Der Reiterhof Riechert am Kirchwerder Elbdeich ist ungewöhnlich belebt. Rund 500 Menschen bevölkern bei tropischen Temperaturen die Stallungen, Kinderaugen leuchten, als ein Fohlen des Weges kommt. Vor der großen Turnierhalle steht indes ein vereinsamter Imbißwagen. „Ich hab' heute erst drei Bier verkauft, und die Würstchen gehen auch nicht“, klagt der Inhaber. Das überrascht nicht, besteht doch das interessierte Publikum in der Halle vor allem aus jungen Mädchen. Und die haben momentan ganz andere Sorgen, als an kulinarische Verköstigungen zu denken: „Im Galopp ist sie einfach nicht richtig hochgekommen“, weiß eine 6jährige sachverständig zu berichten.

Am Wochenende fanden in Howe die Hamburger Meisterschaften im Voltigieren statt. Da drängt sich für weniger Fachkundige natürlich zunächst einmal die Frage auf, was denn Voltigieren überhaupt ist? „Das sind turnerisch-akrobatische Übungen auf dem Pferd“, klärt Turnierleiterin Ines Steinberg auf. Die Darbietungen sind jeweils in Pflicht und Kür unterteilt, zudem werden neben den Aktiven auch Pferd und Ausbilder bewertet.

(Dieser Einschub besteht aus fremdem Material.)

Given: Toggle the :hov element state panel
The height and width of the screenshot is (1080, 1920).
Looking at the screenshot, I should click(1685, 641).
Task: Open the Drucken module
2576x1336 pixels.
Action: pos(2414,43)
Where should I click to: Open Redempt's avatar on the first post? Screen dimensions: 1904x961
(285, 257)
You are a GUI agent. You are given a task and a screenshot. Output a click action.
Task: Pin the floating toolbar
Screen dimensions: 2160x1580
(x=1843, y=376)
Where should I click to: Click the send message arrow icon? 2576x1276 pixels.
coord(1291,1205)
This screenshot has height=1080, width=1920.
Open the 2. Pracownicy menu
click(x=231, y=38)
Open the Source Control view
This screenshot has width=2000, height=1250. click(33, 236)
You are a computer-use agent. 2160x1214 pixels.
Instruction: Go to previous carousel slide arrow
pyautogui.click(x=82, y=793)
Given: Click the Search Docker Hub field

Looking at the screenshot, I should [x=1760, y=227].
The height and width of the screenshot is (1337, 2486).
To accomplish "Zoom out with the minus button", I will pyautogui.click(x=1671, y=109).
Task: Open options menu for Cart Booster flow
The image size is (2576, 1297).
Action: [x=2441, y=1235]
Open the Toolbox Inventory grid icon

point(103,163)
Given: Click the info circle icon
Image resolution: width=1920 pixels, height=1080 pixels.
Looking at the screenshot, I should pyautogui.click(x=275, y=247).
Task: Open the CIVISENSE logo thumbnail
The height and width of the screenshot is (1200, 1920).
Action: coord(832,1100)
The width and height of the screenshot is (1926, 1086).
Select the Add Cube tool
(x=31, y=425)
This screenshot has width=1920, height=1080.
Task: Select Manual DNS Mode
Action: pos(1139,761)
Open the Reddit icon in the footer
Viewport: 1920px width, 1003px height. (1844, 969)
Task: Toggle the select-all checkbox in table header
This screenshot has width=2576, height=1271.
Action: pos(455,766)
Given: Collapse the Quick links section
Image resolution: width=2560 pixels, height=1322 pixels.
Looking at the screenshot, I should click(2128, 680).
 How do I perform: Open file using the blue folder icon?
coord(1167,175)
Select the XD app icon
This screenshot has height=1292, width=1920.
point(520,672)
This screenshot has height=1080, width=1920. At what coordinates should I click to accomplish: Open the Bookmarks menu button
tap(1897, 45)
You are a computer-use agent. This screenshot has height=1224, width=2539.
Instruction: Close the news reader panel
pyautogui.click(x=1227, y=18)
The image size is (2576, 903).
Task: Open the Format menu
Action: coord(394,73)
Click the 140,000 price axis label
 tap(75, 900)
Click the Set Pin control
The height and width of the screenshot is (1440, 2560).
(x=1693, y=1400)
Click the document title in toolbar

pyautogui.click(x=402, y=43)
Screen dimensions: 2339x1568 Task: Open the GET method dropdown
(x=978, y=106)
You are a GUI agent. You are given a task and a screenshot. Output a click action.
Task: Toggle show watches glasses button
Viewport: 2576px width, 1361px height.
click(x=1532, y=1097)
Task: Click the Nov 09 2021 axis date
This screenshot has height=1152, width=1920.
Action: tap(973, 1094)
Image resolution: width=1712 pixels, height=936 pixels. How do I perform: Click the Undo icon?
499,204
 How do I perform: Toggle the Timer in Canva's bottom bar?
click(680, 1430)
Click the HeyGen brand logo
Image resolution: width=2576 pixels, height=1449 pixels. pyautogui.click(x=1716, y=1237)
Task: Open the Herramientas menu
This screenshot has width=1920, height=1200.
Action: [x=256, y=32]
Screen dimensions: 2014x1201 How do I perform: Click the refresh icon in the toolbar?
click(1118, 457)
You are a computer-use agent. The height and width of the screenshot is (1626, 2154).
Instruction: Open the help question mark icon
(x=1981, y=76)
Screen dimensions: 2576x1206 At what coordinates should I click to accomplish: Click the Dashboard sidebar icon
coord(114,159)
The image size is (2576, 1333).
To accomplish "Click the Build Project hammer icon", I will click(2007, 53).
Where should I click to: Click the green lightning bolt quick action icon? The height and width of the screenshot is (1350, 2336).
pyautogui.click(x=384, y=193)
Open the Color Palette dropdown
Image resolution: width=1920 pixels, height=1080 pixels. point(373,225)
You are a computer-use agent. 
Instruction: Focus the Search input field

Voltigieren, 1920 sogar einmal eine olympische Disziplin, schläft einen Dornröschenschlaf. Kaum einmal gibt es Berichte in den Medien: „Bei Weltmeisterschaften gibt's vielleicht mal zwei Minuten im Fernsehen“, weiß Ines Steinberg zu berichten. Das ist unverständlich, denn was die Aktiven auf den Rücken der Pferde bieten, ist allemal ebenso ästhetisch wie akrobatisch. Das sei aber nicht das Wichtigste, betont die 29jährige, es gehe vor allem um den Zusammenhalt zwischen Tier und Gruppe: „Die Kinder lernen, sich in eine Gemeinschaft einzugliedern und Rücksicht auf das Tier zu nehmen“.

Womit wir beim Hauptdarsteller des Voltigiersports wären, ohne den gar nichts ginge: das Pferd. „Charakterlich einwandfreie“ und kräftige Tiere mit einer ruhigen, ausgeglichenen Galoppade sollten es sein. Das Tier als Sportgerät? „Keinesfalls“, versichert Ines Steinberg, „dieser Vorwurf trifft beim Voltigieren nicht zu.“

So gibt es vor jedem Wettkampf eine freiwillige Verfassungsprüfung, um den Sport vor derartigen Vorwürfen zu bewahren. Zudem bildet der Dachverband, der Deutsche Voltigier-Zirkel, regelmäßig Arbeitskreise, in denen tierärztliche und krankengymnastische Kritik angehört und in der Sportart umgesetzt werden.

Das interessiert den Voltigier-Nachwuchs aber nur am Rande: „Für die Musik ist er etwas zu schnell gegangen“, kritisiert ein achtjähriges Mädchen mit Kennermiene eine Darbietung. Und geht sich, wenn schon keine Bratwurst, so doch wenigstens ein Eis kaufen.